"Nak, tolong buatkan Ayah kopi," pintamu dengan suara yang lebih lemah dari biasanya. Aku tak tahu itu akan menjadi kopi terakhir yang kubuat untukmu. Kopi yang bahkan tak sempat kau habiskan, yang kini membeku dalam kenangan bersama dengan nafas terakhirmu. Seandainya aku tahu itu adalah malam terakhir kita berdua di ruang kerja ini, mungkin aku akan merekam setiap detiknya. Suara ketikanmu yang selalu berirama seperti musik pengantar tidur. Caramu mengerutkan dahi saat mencari kata yang tepat. Bahkan aroma tembakau dari pipa yang selalu menemani setiap artikel pentingmu.
Kau pergi di tengah berita yang belum selesai, Ayah. Ada naskah setengah jadi di mejamu, dengan judul yang masih menunggu untuk disempurnakan. "Suara Mereka yang Terlupakan" – begitu judulnya. Ironis bagaimana kini aku merasa menjadi salah satu dari mereka, terlupakan oleh waktu yang terlalu cepat merenggutmu.
Ingatkah kau saat pertama kali mengajariku menulis? Bukan sekadar menulis huruf dan kata, tapi menulis dengan hati. "Jari-jarimu adalah jembatan antara hati dan kertas," begitu pesanmu yang tak pernah kulupa. Kau mengajariku bahwa setiap kata yang kita tulis bisa menjadi pelita bagi seseorang di luar sana.
Buku pertamaku, "Aku Akan Tetap Menjadi Puteri Kecilmu", seharusnya diluncurkan tahun depan. Aku bahkan sudah menyiapkan kursi khusus untukmu di barisan terdepan. Tapi Tuhan punya rencana lain. Kini buku itu akan kuluncurkan dengan kursi kosong dan setangkai mawar putih – warna kesukaanmu.
Ayah, tahukah engkau?
Setiap malam aku masih menunggu suara langkahmu yang khas di tangga.

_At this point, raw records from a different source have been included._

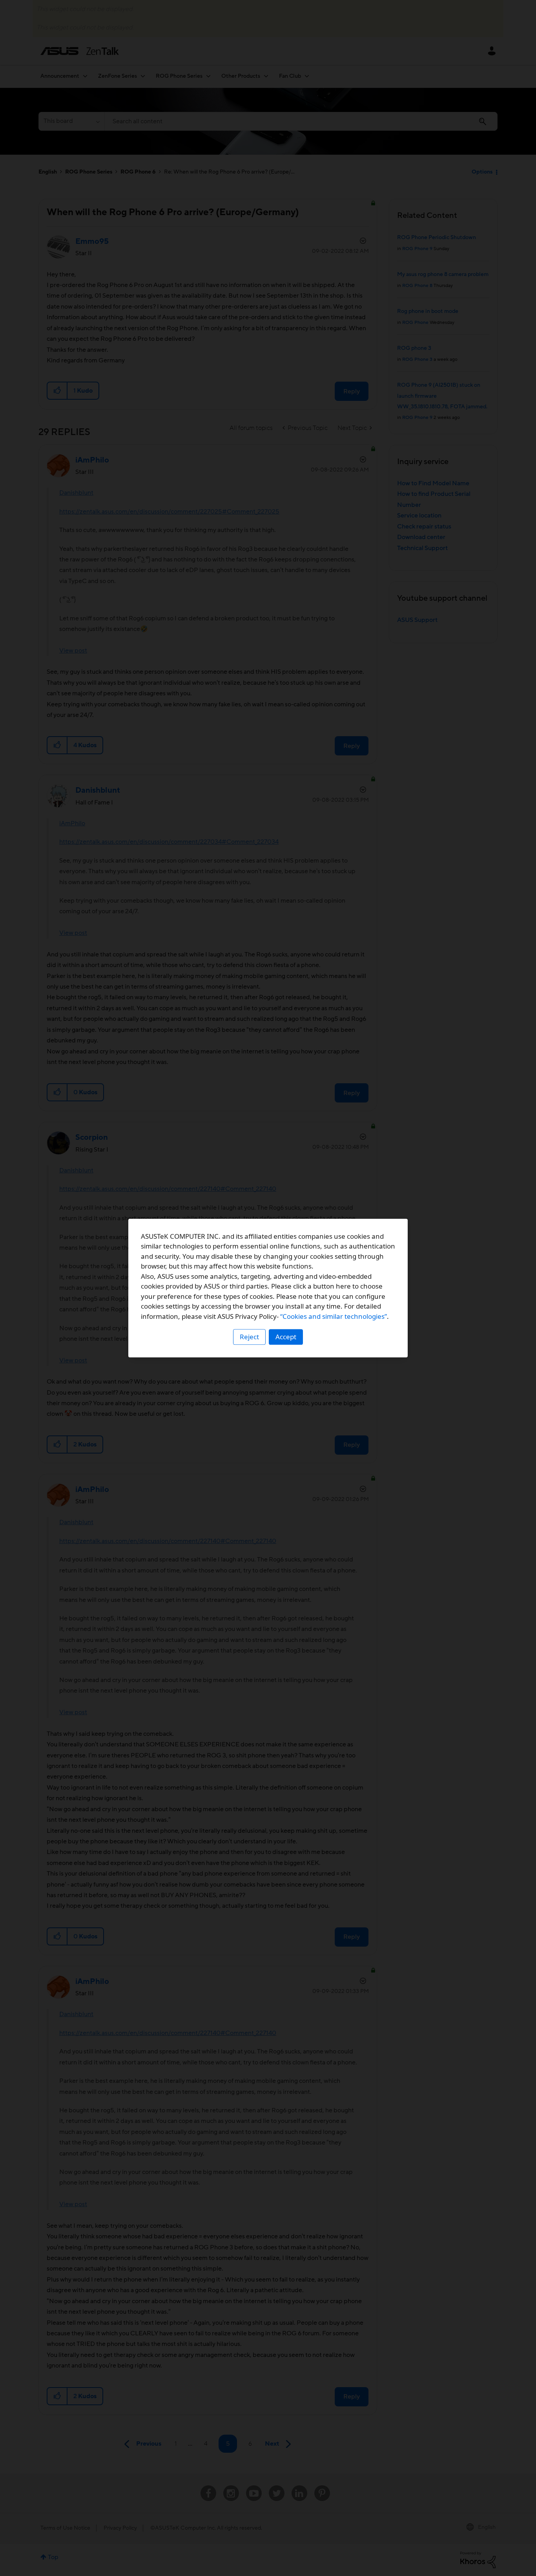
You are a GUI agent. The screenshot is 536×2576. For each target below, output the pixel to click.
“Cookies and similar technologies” (333, 1316)
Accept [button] (285, 1336)
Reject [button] (249, 1336)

Suara yang selalu kudengar saat kau pulang larut setelah mengejar berita.
Kadang aku masih terbangun di tengah malam,
Berharap mendengar dentingan sendok mengaduk kopi dari ruang kerjamu.
Kau ingat saat aku menjadi Puteri Duta Buku NTB? Saat itu kau menangis, Ayah. Untuk pertama kalinya aku melihat wartawan tangguh ini meneteskan air mata. "Ini bukan tangis sedih, Nak," katamu sambil tersenyum. "Ini tangis bangga, karena puteri kecilku telah menemukan suaranya sendiri."
Prestasi demi prestasi yang kuraih dalam menulis puisi dan cerpen, semua berkat dirimu yang tak pernah lelah membimbingku. Bahkan saat tubuhmu mulai lemah, kau masih menyempatkan diri membaca setiap tulisanku, memberikan kritik dengan kelembutan yang hanya dimiliki seorang ayah.